■ TEXT PROVIDED ■
* start *

What is Real Money and How it Works


What if I told you that the money in your pocket isn't real? It's just an illusion, a mere promise of value that can vanish overnight. So, what truly counts as real money? In today's world of credit cards, online payments, and cryptocurrencies, the question "What is real money?" might seem more philosophical than practical.

However, understanding the history of money from its inception to the dominance of fiat currency reveals one constant truth: gold has always been real money, unlike fiat currency, which relies solely on trust and can lose value due to inflation or excessive printing.

As J.P. Morgan famously stated, "Gold is money. Everything else is credit." This article explores how money and banking evolved, why gold became the foundation of economies, and why it remains relevant even today.


1. The Origin of Money

From Barter to a Universal Medium

In ancient times, trade was based on the barter system, where goods and services were exchanged directly. While practical in small communities, this system had significant limitations. A farmer who needed shoes might not find a cobbler who wanted grain. The lack of a common medium of exchange made trade inefficient and cumbersome.

* end *

■ TASK DESCRIPTION ■
Reproduce the piece on real money word for word, from its title through its final sentence.

■ DATASET EXCERPT ■
* start *

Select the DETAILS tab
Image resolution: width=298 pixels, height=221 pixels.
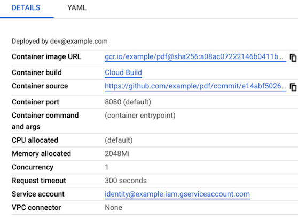point(26,8)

* end *

■ FULL ANSWER ■
What is Real Money and How it Works


What if I told you that the money in your pocket isn't real? It's just an illusion, a mere promise of value that can vanish overnight. So, what truly counts as real money? In today's world of credit cards, online payments, and cryptocurrencies, the question "What is real money?" might seem more philosophical than practical.

However, understanding the history of money from its inception to the dominance of fiat currency reveals one constant truth: gold has always been real money, unlike fiat currency, which relies solely on trust and can lose value due to inflation or excessive printing.

As J.P. Morgan famously stated, "Gold is money. Everything else is credit." This article explores how money and banking evolved, why gold became the foundation of economies, and why it remains relevant even today.


1. The Origin of Money

From Barter to a Universal Medium

In ancient times, trade was based on the barter system, where goods and services were exchanged directly. While practical in small communities, this system had significant limitations. A farmer who needed shoes might not find a cobbler who wanted grain. The lack of a common medium of exchange made trade inefficient and cumbersome.